La mediazione familiare come risorsa nel conflitto genitoriale.

di Valentina Ferrara

La mediazione familiare nasce negli Stati Uniti ad opera dello psicologo e avvocato James Coogler alla fine degli anni ’60 per poi giungere in Canada, Francia, Inghilterra e successivamente in Italia alla fine degli anni ‘80 a seguito nell’incremento delle cause di separazione e divorzio e di conseguenza di dispute legali per l’affidamento dei figli.

Essa rappresenta uno strumento finalizzato alla gestione e risoluzione del conflitto genitoriale attraverso appunto la mediazione di un terzo, professionista imparziale, che accompagni le parti ad una migliore comunicazione, alla stesura di un accordo e a una riorganizzazione delle relazioni familiari.

Il mediatore opera in linea con il quadro giuridico di riferimento ma si discosta da esso in quanto non punta alla competitività e alla vittoria di una parte sull’altra bensì alla loro collaborazione e corresponsabilità per un fine comune.
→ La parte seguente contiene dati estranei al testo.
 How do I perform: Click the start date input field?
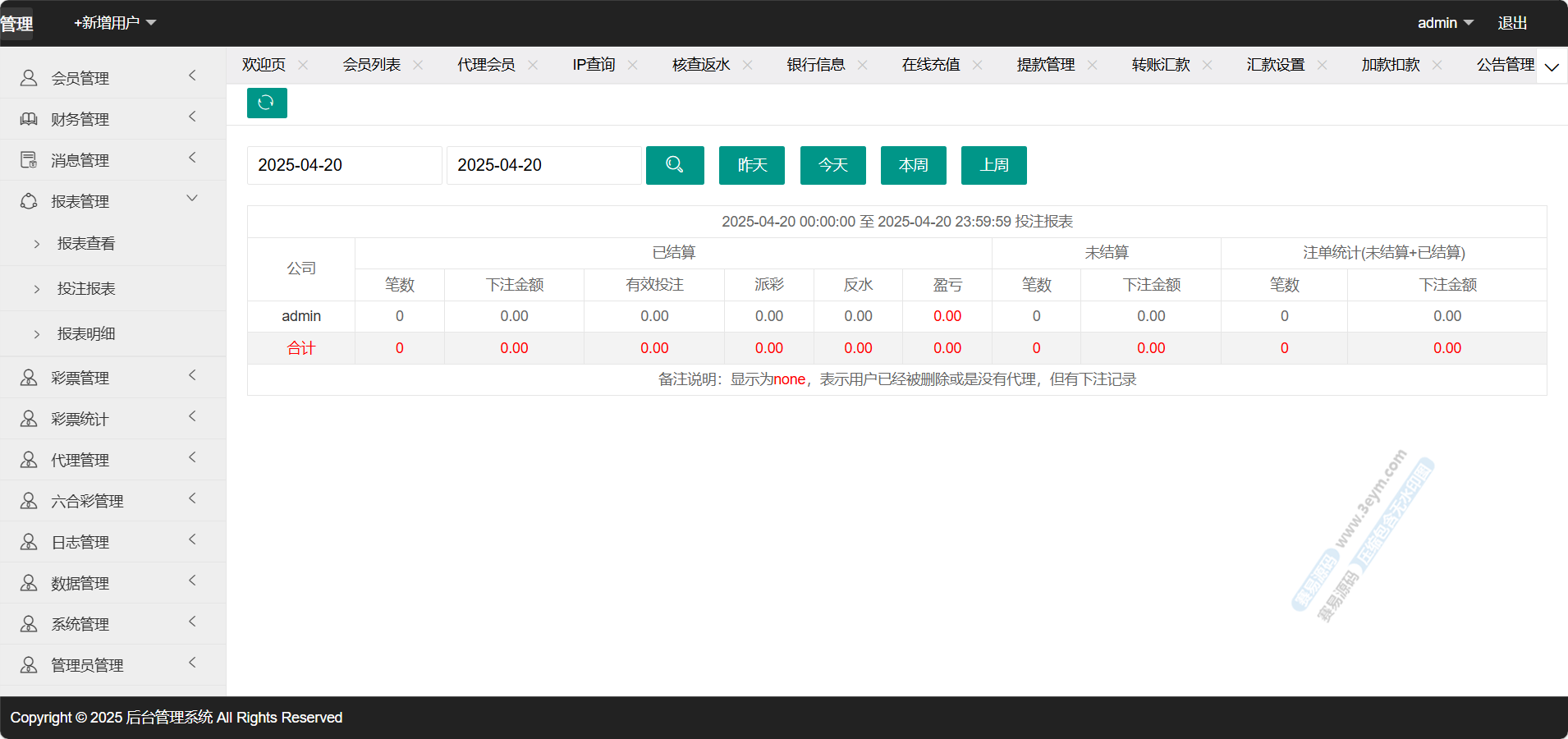(x=344, y=165)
Inoltre, a differenza dell’ambito giudiziario in cui viene delegata al giudice la propria capacità decisionale, nella mediazione si riacquisisce tale capacità e attiva partecipazione in vista della risoluzione del conflitto.
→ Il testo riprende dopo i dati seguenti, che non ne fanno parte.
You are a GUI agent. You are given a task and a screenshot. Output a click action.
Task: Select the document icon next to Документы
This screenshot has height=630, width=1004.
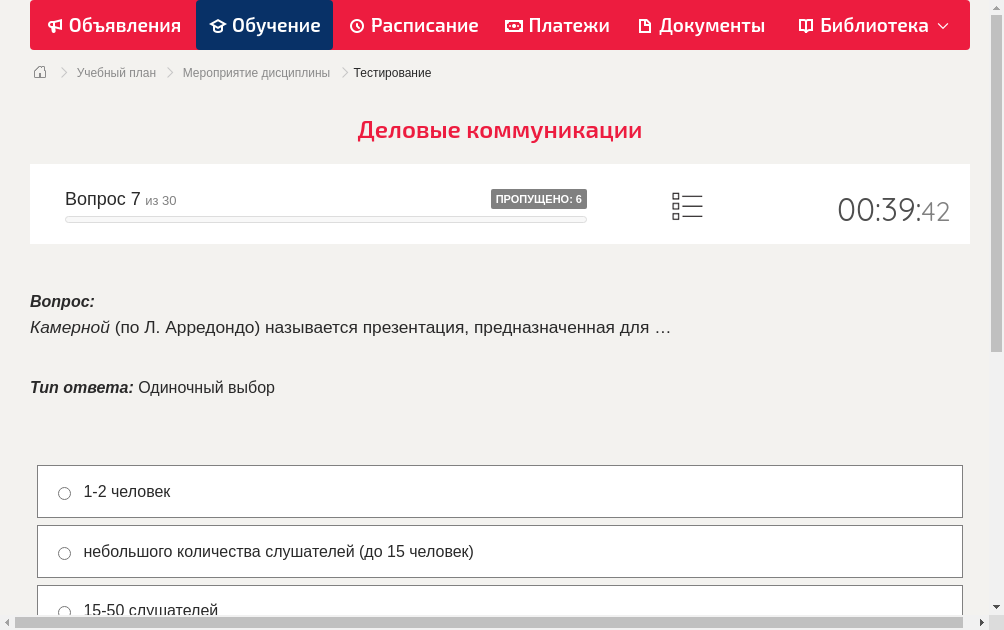point(646,25)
Quindi se nel sistema giudiziario la lotta esasperata e cieca porta ad un indebolimento di tutte le parti coinvolte e ad una “sconfitta” di tutti i partecipanti, nella mediazione si giunge ad un nuovo assetto familiare che garantisce il proseguo delle tappe di vita di tutti i componenti senza impoverire nessuno affinché la “vittoria” sia di tutti, soprattutto dei figli.
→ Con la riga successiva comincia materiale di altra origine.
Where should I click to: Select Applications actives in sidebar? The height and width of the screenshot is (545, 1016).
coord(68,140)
Quando una coppia si accinge a separarsi si decreta la parola “fine” al loro essere coniugi e compagni di vita, quello che invece non potrà mai terminare, nonostante l’evoluzione della loro storia e la possibilità di crearsi nuovi spazi relazionali affettivi, è l’essere coppia genitoriale per i propri figli.

Quando la separazione avviene in modo conflittuale, la rottura è accompagnata da rabbia, senso di tradimento e abbandono, dolore, delusione, fallimento che muovono le parti alla ricerca di un riscatto, una rivincita e un vantaggio sull’altro che fanno perdere di vista i figli e i loro vissuti.

Questi sono in realtà i principali sconfitti di questi conflitti poiché vanno a perdere le figure di riferimento nella loro vita e si ritrovano spesso triangolati e utilizzati come arma e merce di ricatto di un genitore contro l’altro; non è raro imbattersi in situazioni in cui i due partner “per il bene dei figli” scatenino per anni lotte giudiziarie costose dal punto di vista economico ed emotivo.

Gli elementi che contraddistinguono la mediazione sono:

  • il principio dell’autodeterminazione delle parti, che diventano quindi “parti attive” e non passive del loro processo decisionale;
  • la ricerca di senso, poichè si cerca di ridefinire la storia di coppia, la nascita e costruzione della coppia genitoriale, il senso della rottura e l’assunzione di responsabilità di entrambe le parti;
  • il passaggio del focus dal singolo al nucleo familiare alla ricerca di un equilibrio che, puntando alla valorizzazione delle risorse delle parti, arrivi a definire un assetto funzionale al benessere sia dei genitori ma soprattutto dei figli.

Possiamo quindi affermare che la mediazione familiare si pone come un aiuto e un sostegno concreto che tenga conto dei bisogni di ognuno, in particolare dei minori, affinché questi possano vivere in un clima più sereno e stabile e dove i genitori continuino a sostenerli e guidarli, seppur separatamente, in tutte le tappe del loro sviluppo.